For the determination of exocellular proteolytic activity, overnight cultures were spotted (3 µL) on the surface of milk agar (composed of 10% (w/v) skim milk powder and 2.5% (w/v) agar) and incubated at 35 °C for 4 days. Proteolytic activity was measured as the diameter of the clear zones around each LAB colony [19].

2.4.3. Acidifying Capacity

To quantify the acidifying capacity, each isolate was reactivated separately in MRS or M17 broth overnight (30 °C, 24 h). Then, a loop of culture was placed in 10 mL of sterile reconstituted skim milk supplemented with yeast extract 0.3% (w/v) and glucose 0.2% (w/v) for two successive subcultures (30 °C for 24 h). Sterile reconstituted skim milk (100 mL, initial pH 6.7) was then inoculated with 1 mL of the 24 h activated culture. For the acidification profiling, pH changes were determined using a pH meter (Hanna Instruments, model HI5522, Rhode Island, USA) equipped with a HI1131 glass penetration probe during incubation at 30 °C during 8 h (t = 0, 3, 6, 8 h), and after 24 h. For every strain, pH data was fitted to a decay curve to characterize acidification capacity [18]. The following descriptors were extracted from the fitted curves: ΔpH03: pH decrease between t = 0 h and t = 3 h; ΔpH06: pH decrease between t = 0 h and t = 6 h; ΔpH36: pH decrease between t = 3 h and t = 6 h; and pH6: pH at t = 6 h.

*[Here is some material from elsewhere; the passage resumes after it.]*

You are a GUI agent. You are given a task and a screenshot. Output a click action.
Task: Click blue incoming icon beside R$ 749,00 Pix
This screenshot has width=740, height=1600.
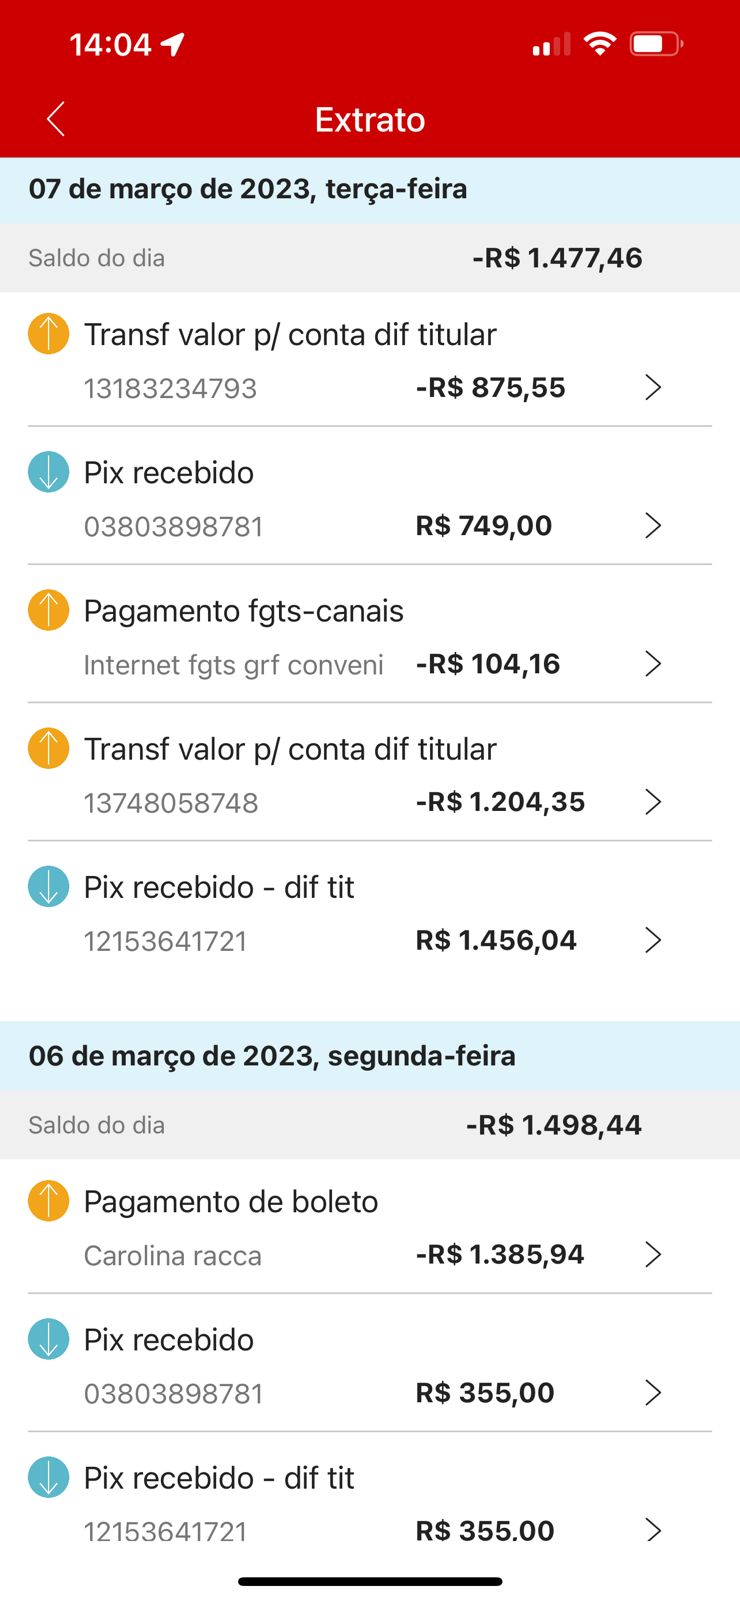tap(48, 472)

2.4.4. L-Lactic Acid Production

To quantify the L-lactic acid (g/L) produced by the LAB, isolates underwent a revival process in 10 mL of MRS or M17 broth, followed by incubation at 37 °C for 24 h [20]. Subsequently, the inoculum was transferred to MRS or M17 agar plates, corresponding to the isolation media, with the aim of obtaining pure isolated colonies. These plates were then placed in an anaerobiosis jar and incubated at 30 °C for 48 h. Two isolated colonies were carefully selected and combined with 5 mL of saline solution. The measurement of absorbance at 625 nm was conducted once turbidity reached an estimated 0.5 on the McFarland scale. Samples were adjusted to fall within absorbance values of 0.08–0.13. Following this, 100 µL of the adjusted samples were transferred to 4 mL of MRS broth and incubated at 30 °C for 4 h. After the incubation period, 1 mL of the culture underwent centrifugation for 5 min at 13,000 rpm, and the resulting pellet was discarded. Subsequently, 10 µL of the supernatant was added to 500 µL of deionized water and vortexed. The concentration of L-lactic acid in g/L was determined using the Kit Nzytech L-lactic (NzyTech, Lisbon, Portugal), UV method, following the manufacturer’s instructions. The concentration obtained is the sum of the free and esterified lactic acid, based on the spectrophotometric measurement of NADH formed through the combined action of L-lactate dehydrogenase (L-LDH) and D-alanine aminotransferase [20].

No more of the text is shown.